La Juventud Comunista del Perú, brazo juvenil del partido Patria Roja, anuncia para el martes 20 una conferencia en su local a cargo del genial caricaturista Carlos Tovar, más conocido como ‘Carlín’. Contra lo que se podría pensar, sin embargo, la conferencia no versará sobre el arte de las caricaturas.
La charla se anticipa más bien de carácter económico, pues lleva por título “La lucha de los trabajadores por una vida mejor” y abordará sin duda una vieja tesis de Tovar: la jornada laboral de cuatro horas. En una reciente entrevista, ‘Carlín’ sintetiza su propuesta así: “Si la tecnología suprime empleos, tenemos dos opciones. O nos cruzamos de brazos, o hacemos lo único racionalmente posible: repartir, entre todos, el empleo escaso. ¿De qué forma? Haciendo que quienes tienen actualmente un empleo trabajen menos horas”. Y más adelante aclara que las remuneraciones, no obstante, tendrían que seguir siendo las mismas.
Las objeciones que se pueden esgrimir contra este tipo de razonamiento son múltiples (y de hecho vamos a esbozar aquí varias).

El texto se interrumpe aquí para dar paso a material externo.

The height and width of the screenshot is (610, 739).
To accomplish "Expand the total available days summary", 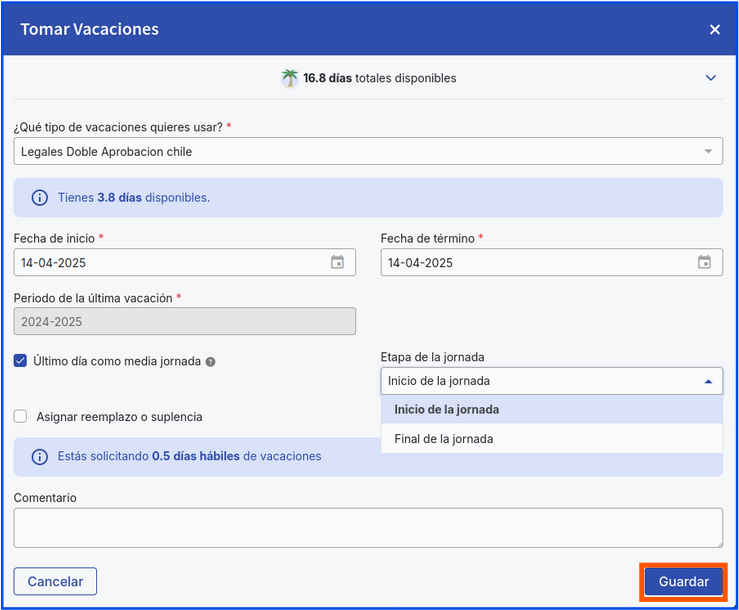I will tap(711, 78).
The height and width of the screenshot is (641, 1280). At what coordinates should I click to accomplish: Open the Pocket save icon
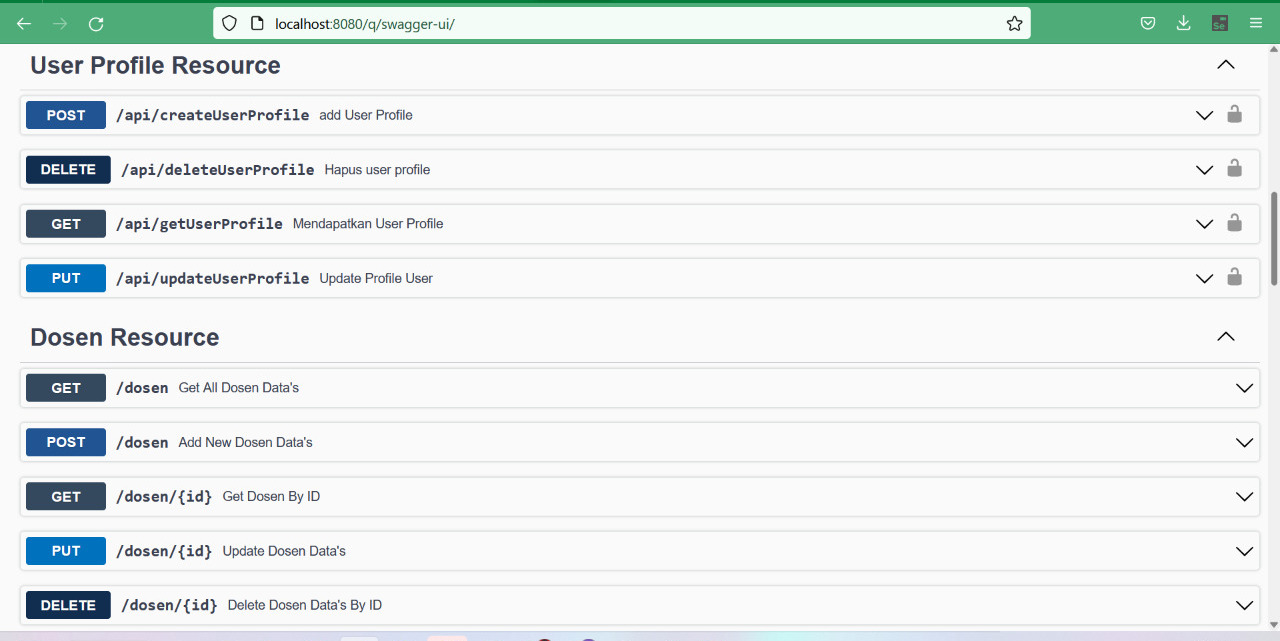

Pero es necesario puntualizar que el propósito de esta nota no es polemizar específicamente con Tovar, pues él en realidad solo ha dado voz en esta ocasión a una forma de concebir la economía muy difundida en nuestro país y en todo el planeta; y que consiste en ignorar la relación que existe entre el trabajo y la creación de riqueza. O, lo que es lo mismo, en imaginar que la riqueza es un ‘stock’ fijo e inmutable que tiene que ser repartido por alguien de una manera ‘justa’. El trabajo, dentro de esa concepción, sencillamente le daría a cada quien un derecho moral a acceder a esa repartición, pero no guardaría relación con la porción de esa riqueza que le debería corresponder, pues nada de lo que haga podría incrementarla.
En el fondo, es el mismo razonamiento que estuvo detrás de una de las condiciones dictadas hace tres años por el presidente Ollanta Humala para que el proyecto Conga fuese viable. A saber, que la mina contratase a 4 mil trabajadores más de los que necesitaba para funcionar. Total, si el trabajo que estos debían realizar nada tenía que ver con la riqueza que la empresa tendría al final del día para destinar a los salarios, ¿por qué hacer depender sus contrataciones de un criterio tan enojoso?
En algunos países de Europa, por otra parte, esta filosofía gana adeptos rápidamente. En Grecia, la opción política encarnada por Alexis Tsipras, una especie de concentrado de todos los pruritos intervencionistas del último siglo llamado Syriza, se perfila como la probable ganadora de las elecciones de este año. Y en España, la organización denominada Podemos, que lidera ese Chávez de pronunciación castiza que es Pablo Iglesias, amenaza con sumar en la próxima consulta electoral al menos los votos suficientes como para imponerle algunas condiciones a quien resulte triunfador en ella.
Las coincidencias entre estos dos movimientos son abundantes, pero pueden resumirse en la convicción de que los graves problemas económicos que enfrentan los países que pretenden gobernar no obedecen a su baja productividad, sino a la acción perversa del mercado o la distribución injusta de los ingresos (esto es, otra vez, de la riqueza). Así las cosas, no es de extrañar que la solución que ofrezcan a sus potenciales gobernados pase por el incremento de las dimensiones de un Estado que se encargue de partir y repartir el ‘stock’ fijo del que antes hablábamos y de garantizar el acceso para todos a una serie de beneficios y ‘derechos’ subsidiados por el erario nacional.
El detalle incómodo que el discurso proselitista de esas organizaciones omite, no obstante, es que, en las condiciones actuales, ese subsidio podrá existir por un tiempo corto –mientras se consumen los saldos del ‘perro muerto’ a los acreedores internacionales–, pero pronto chocará con la realidad aquella de que las correas salen del cuero, y entonces el colapso será terminal.
No es distinto, en esencia, pretender que los trabajadores asalariados del país o el mundo empiecen de pronto a trabajar la mitad y sin embargo continúen ganando lo mismo. Porque la riqueza, así les pese a los intervencionistas de todas las épocas, es un acervo variable; y su incremento depende de la productividad de los llamados a generarla.